I have a perl text that from time to time rewrites a .html file. How can I get the browser to redisplay the file? It can refresh every N seconds, but I'd like it faster and more efficient (browsers flicker upon refresh). I'm doing this:

system("/usr/bin/osascript reload.scpt");
. . . where reload.scpt is a trivial Applescript:
tell application "Google Chrome" reload active tab of window 1 end tell

But it annoys me to have to fork a new process each time. Is there a better way to do it? There used to be interfaces from perl directly to Applescript, but I can't get Mac::OSA::Simple to work these days. Can it be done in some non-applescript way? Or maybe the browser can watch for changes in the file, if I can put it where the browser can get at it?
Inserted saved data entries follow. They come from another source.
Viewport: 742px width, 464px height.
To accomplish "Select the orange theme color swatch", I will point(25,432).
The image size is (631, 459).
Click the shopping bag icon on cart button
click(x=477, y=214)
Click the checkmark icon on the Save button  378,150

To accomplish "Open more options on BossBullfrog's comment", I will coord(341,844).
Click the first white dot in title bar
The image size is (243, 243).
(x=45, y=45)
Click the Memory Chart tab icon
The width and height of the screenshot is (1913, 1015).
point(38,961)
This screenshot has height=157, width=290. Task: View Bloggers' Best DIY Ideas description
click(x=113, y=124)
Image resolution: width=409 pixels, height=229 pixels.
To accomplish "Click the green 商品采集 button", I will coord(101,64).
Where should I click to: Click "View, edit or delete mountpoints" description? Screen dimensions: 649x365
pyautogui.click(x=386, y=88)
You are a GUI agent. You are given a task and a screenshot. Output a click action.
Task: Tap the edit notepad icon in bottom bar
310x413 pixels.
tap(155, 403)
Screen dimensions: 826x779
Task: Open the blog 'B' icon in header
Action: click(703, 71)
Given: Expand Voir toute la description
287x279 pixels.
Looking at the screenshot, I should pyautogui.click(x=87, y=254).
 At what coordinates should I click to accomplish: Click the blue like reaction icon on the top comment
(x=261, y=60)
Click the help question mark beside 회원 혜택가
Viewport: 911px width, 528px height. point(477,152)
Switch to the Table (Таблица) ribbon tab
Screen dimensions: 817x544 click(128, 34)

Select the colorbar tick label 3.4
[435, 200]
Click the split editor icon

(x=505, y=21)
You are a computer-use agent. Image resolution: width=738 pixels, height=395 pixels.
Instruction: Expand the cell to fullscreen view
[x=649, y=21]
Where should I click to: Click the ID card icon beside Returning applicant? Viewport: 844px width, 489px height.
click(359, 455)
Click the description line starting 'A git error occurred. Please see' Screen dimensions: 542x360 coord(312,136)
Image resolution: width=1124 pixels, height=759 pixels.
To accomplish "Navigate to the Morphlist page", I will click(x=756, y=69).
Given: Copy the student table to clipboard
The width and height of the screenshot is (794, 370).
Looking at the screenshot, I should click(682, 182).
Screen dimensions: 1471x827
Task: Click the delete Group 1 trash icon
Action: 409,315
Replies are listed 'Best First'.
Re: How can I tell a browser to refresh from perl?
by haukex (Archbishop) on Feb 10, 2017 at 16:53 UTC

    Hi Anonymous,

    Is this HTML file on a web server, or are you accessing it via a file:// URL? If it were on a web server, there would be ways to do it with AJAX requests. If not, and this is all just on a single local machine with a file:// URL, then because I haven't worked on a Mac in a while I can't tell you if there's a better way, perhaps a Monk more versed in that can help (have you tried Mac::AppleScript?). But if it works, maybe it doesn't need fixing ;-)

    Regards,
    -- Hauke D

      All on a local machine. And I can't get any perl-to-AppleScript module to work. In any case, Mac::Applescript is no good because it compiles the script every time, and so is less efficient than my current solution! At least Mac::OSA::Simple, if it worked, would execute a precompiled and even preloaded script. I was really hoping for some non-AppleScript solution.
Re: How can I tell a browser to refresh from perl?
by Corion (Patriarch) on Feb 11, 2017 at 10:59 UTC

    You don't tell us which browser you're using. Maybe WWW::Mechanize::Firefox can help, especially the ->reload method.

Re: How can I tell a browser to refresh from perl?
by poj (Abbot) on Feb 10, 2017 at 17:31 UTC

    You could perhaps try adding this meta tag to the html

    <meta http-equiv="refresh" content="2"/>
    poj
      As the third sentence of my original post says, I know that I can have the browser periodically refresh. This is not what I'm looking for. The browser will refresh every N seconds (N=2 in your case) with a flicker, but the file updates only every few minutes. I don't want the browser to poll, I want to tell the browser when it's time.
Re: How can I tell a browser to refresh from perl?
by LanX (Saint) on Feb 11, 2017 at 09:55 UTC
    Here a JS solution:
    setTimeout( function () { window.location.reload(true) }, 60000);

    Cheers Rolf
    (addicted to the Perl Programming Language and ☆☆☆☆ :)
    Je suis Charlie!

      As the third sentence of my original post says, I know that I can have the browser periodically refresh. This is not what I'm looking for. The browser will refresh every N seconds (N=60 in your case, meaning a long wait from when the file updates to when we see it) with a flicker, but the file updates only every few minutes. I don't want the browser to poll, I want to tell the browser when it's time.
        > As the third sentence of my original post says,

        And as another sentence said

        >  Is there a better way to do it? 

        JS doesn't spawn a process and doesn't depend on AppleScript or OS or browser at all.

        You can also use JS in a hidden iframe checking in short frequency if something changed, before conditionally reloading the parent frame. (Hence no "flickering")

        But that's becoming OT here, Google is your friend.

        I know newer technologies like WebSockets allow to push content, but IIRC this will need a server keeping the connection alive.

        See http://en.wikipedia.org/wiki/Push_technology for various options

        Cheers Rolf
        (addicted to the Perl Programming Language and ☆☆☆☆ :)
        Je suis Charlie!

Re: How can I tell a browser to refresh from perl?
by Anonymous Monk on Feb 11, 2017 at 10:16 UTC

    Can it be done in some non-applescript way? Or maybe the browser can watch for changes in the file, if I can put it where the browser can get at it?